··· Source extract ···
Myth-buster Magnus

November 25, 2013 07:46 pm | Updated November 16, 2021 07:55 pm IST

The human brain ages — perhaps not as obviously and as rapidly as our knee-joints and facial muscles but it does so with a degree of certainty that can be compared to the mother of all certainties: death.

Normally, such a pedantic observation will find no room in a column on sport. But Magnus Carlsen’s utterly ruthless demolition of Viswanathan Anand, about 21 years older than him, in the 2013 World chess championship, has opened our eyes to truths that go way beyond the limited confines of sport.

Beyond what it meant to the world of sport, beyond what it meant to chess, the Chennai championship dealt a body blow to one of the biggest lies — or, illusions, if you prefer to sound mild — we choose to live with: that our minds can be forever young even as our bodies age.

Interesting questions

If, in the ultimate mind game, a handsome, charismatic young man who chooses to spend his time off the board playing basketball or beach volleyball, can so thoroughly outmanoeuvre a multiple world champion famed for his opening preparations and resilience, the result at once raises a lot of interesting questions.

It would appear to the lay person that in chess — basically a mind game — experience would matter more than youthful cognitive brilliance.

But advances in neuro-biology and evolutionary psychology in the new millennium have clearly pointed to the fact that even if your mind — which is nothing but a process enabled by an all-too-physical structure called the brain — stubbornly refuses to obey the laws of Father Time, sooner than later, it has to fall in line.

That the physical laws that govern footballers, cricketers and tennis players apply to chess wizards, too, was amply evident from the manner in which a fetching Nordic genius, all of 22, went about the job of demolishing Anand’s title defence.

But this is mostly true of the world in general — not just sport. Top athletes may well have to start thinking about life after retirement at a younger age than corporate honchos and economists, not to speak of ageing actors, but the law of diminishing returns applies to every area of human activity.
··· Data extracts ···
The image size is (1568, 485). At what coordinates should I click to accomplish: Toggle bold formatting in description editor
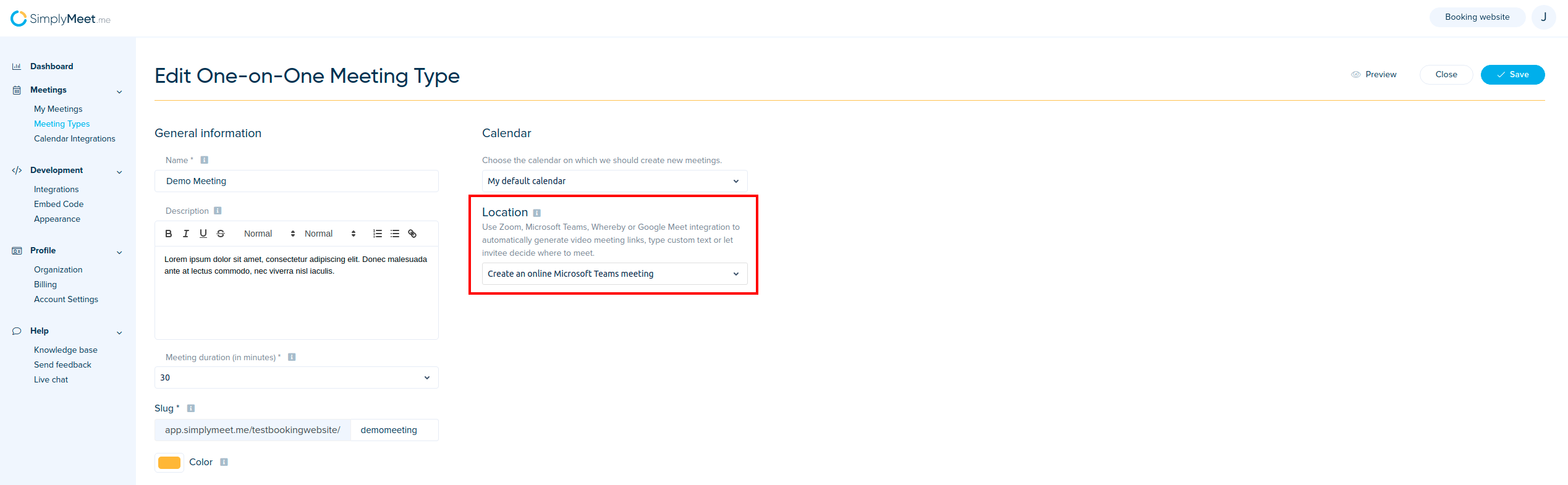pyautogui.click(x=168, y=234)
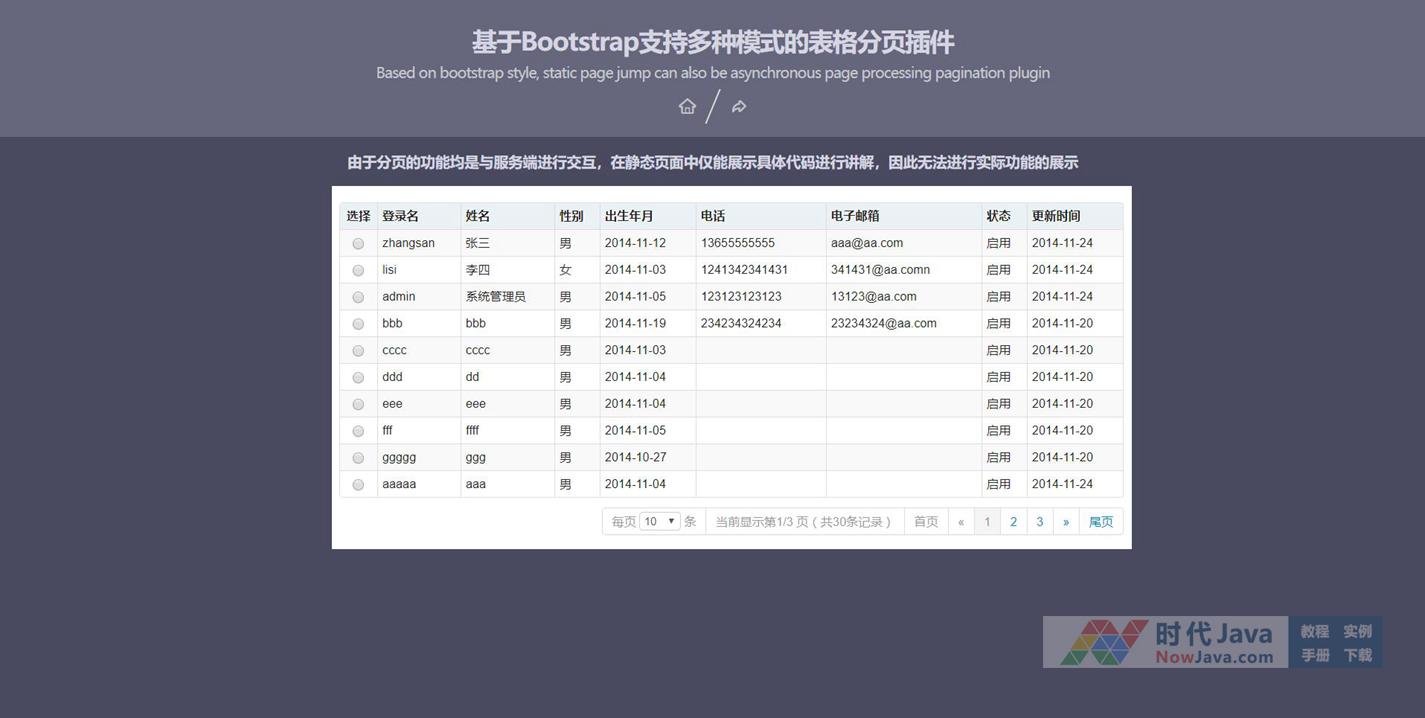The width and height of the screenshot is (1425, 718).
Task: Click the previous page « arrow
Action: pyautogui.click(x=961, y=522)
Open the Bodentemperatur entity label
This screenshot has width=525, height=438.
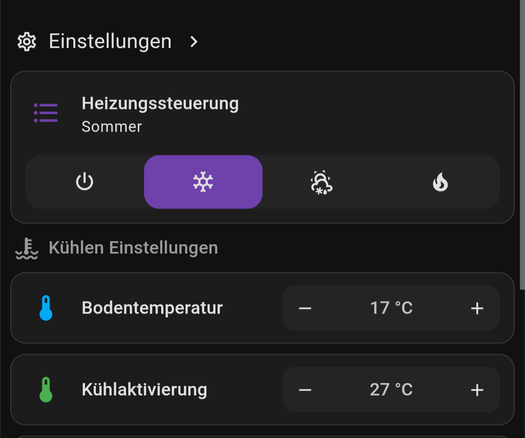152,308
···
Questions on the material
a. List every kind of player named in the sentence of the Carlsen and Anand column that begins "That the physical laws".
b. Write the next part of the column on Carlsen and Anand, picking up after its final sentence.
The entries are separate material and have nothing to do with the column on Carlsen and Anand.

Responses to the tasks
a. footballers, cricketers, tennis players, chess wizards

b.
We have evolved as dualists, and many of us might always prefer to believe that physical activity and cognition through neural processes have little in common. But then, if you chose, for just a minute, to give up that illusion, you may well realise that the mind is as embodied as your spine.

Prodigies

This is precisely why even in areas where the muscles and bones are irrelevant, prodigies appear — and often disappear — at a very young age.

Mozart was just into his teens when the world of Western classical music woke up to his genius. Writers and painters generally take a little longer to mature, but even then they almost always produce their best in the early years.

In our social circles, we often hear someone say, “Ah, he may be 85 but he has the mind of a 30-year old.”

When you hear such adulatory observations, you just have to smile, and say nothing — political correctness demands that in our day and age.

But the harsh truth is, a 77-year old brain can never — well, rarely — work like a 27-year old brain, whether the brain happens to be functioning in a chess world championship or in a chemistry lab.

Of course, experience can make up for loss of cognitive sharpness, but only up to a point. Even the great Charles Darwin — who probably came up with the greatest idea ever to occur to a human mind, Evolution through Natural Selection — had his Damascene moment long before On the Origin of Species was published in 1859.

With revolutionary advances in medical technology and genome studies, our generation has come to take longevity for granted. But that is not the same thing as saying we would be as good at sport or writing or painting at 75 as we were at 35.

Belongs to the young

No matter what happens the rest of the way in human evolution, and in sport — mental or physical — the world will always belong to the young (which, given the variety of activities we engage in, is certainly a relative term).

And that is how it should be. Alexander the Great never made it to his Forties but had conquered much of the world before his demise. Scott Fitzgerald never wrote anything of significance beyond age 40.

Of course, when it comes to ageing, the same yardstick may not hold good in every area of human activity. But to harbour the illusion that the mind will remain forever young even as your knee-caps creak and your Senior Moments become part of your daily routine, is to delude yourself into a false sense of complacency.

Carlsen outplayed Anand not merely because he is a prodigiously gifted young man with nerves of steel; he did so because Anand, 43, did not have the mental energy to match the 22-year old Norwegian.

The result itself is nothing to be ashamed of. Life, and sport, will move on relentlessly. And the victory in Chennai belonged to a less-complicated, fresher mind — no matter that it is one that is as embodied as Carlsen’s volleyball-spiking right arm.